_Text excerpt:_

-- begin --

* Surprise housing starts jump batters bonds
* Safe-haven bid on wane
* Year-end U.S. rate hike still priced in
NEW YORK, May 16 (Reuters) - U.S. Treasury debt prices fell on Friday after the biggest monthly jump in housing starts in two years hinted that the housing market might not be crumbling as much as expected, taking bond traders by surprise.
Yet analysts remained skeptical that one report on breaking ground to build new homes might be an aberration and is unlikely to signal a bottom to the steady slide in house prices which threatens to slam the brakes on U.S. consumer spending.
That view checked the severity of government bonds’ sell-off and kept yields within recent ranges.
The benchmark 10-year Treasury note’s price fell 15/32 for a yield of 3.88 percent US10YT=RR, compared with 3.85 percent before the housing data and 3.82 percent late Thursday. Bond yields move inversely to their prices.
“The (housing) number came in stronger than what the Street had expected, so that’s why we are seeing some pressure on Treasuries,” said George Adell, fixed income strategist with Commerce Capital Markets in Jupiter, Florida.
U.S. interest rate futures traded fairly steady, showing that a 25-basis-point rate hike remained priced in for the end of the year.
The two-year Treasury note’s price was down 5/32 for a yield of 2.52 percent US2YT=RR, compared with 2.43 percent late Thursday.

-- end --

_Material provided:_
-- begin --

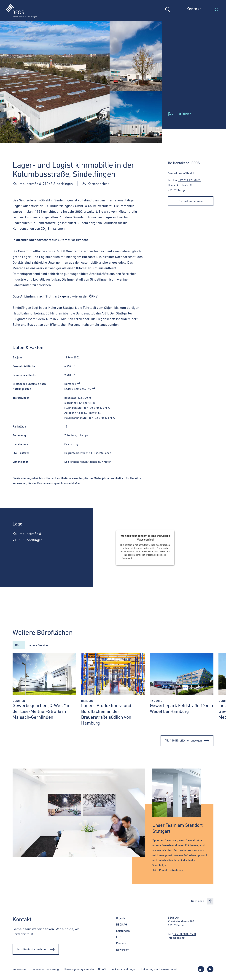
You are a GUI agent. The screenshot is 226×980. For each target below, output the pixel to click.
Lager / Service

-- end --

_Work required:_
Resume the report on U.S. Treasury bond prices, continuing directly after its final sentence.

_Right answer:_
“There has been a little more selling in Treasuries, but nothing that has violated any major levels. We have noticed over the past couple of days that two-year yields above 2.50 percent have tended to draw in buyers,” said Josh Stiles, bond strategist and managing director with research consultancy IDEAglobal in New York.
Short maturities respond closely to expectations for central bank interest rate moves.
“Some people think the Fed will be normalizing next year and that the neutral rate on fed funds would be around 4 percent, so there is some sense of vertigo down here if you believe that,” said Stiles.
However, “The more important turnaround in housing has to come from prices and the pace of buying in housing rather than starting new houses,” Stiles said. “This number is going back down in the coming months. It is not a great picture (for housing).”
A steady flow out of safe-haven Treasuries into stocks and non-government bonds over the past two weeks as investors have embraced a little more risk continued to take a toll on Treasuries on Friday.
Investors’ intermittent concerns about elevated food and energy prices are also weighing on long maturities’ prices. U.S. crude oil scaled new record highs above $127 per barrel on Friday.
“I think we are at a point where people have recognized that the economy is not going to go into a severe recession,” said Benjamin Halliburton, chief investment officer at Tradition Capital, an asset management firm in Summit, New Jersey.
“The mortgage and credit crisis isn’t going to pull us into a deep recession, and we might float by without any recession at all,” Halliburton said. “The reach-for-safety trade is over and is now starting to unwind.” (Reporting by John Parry and Richard Leong; Editing by Jonathan Oatis)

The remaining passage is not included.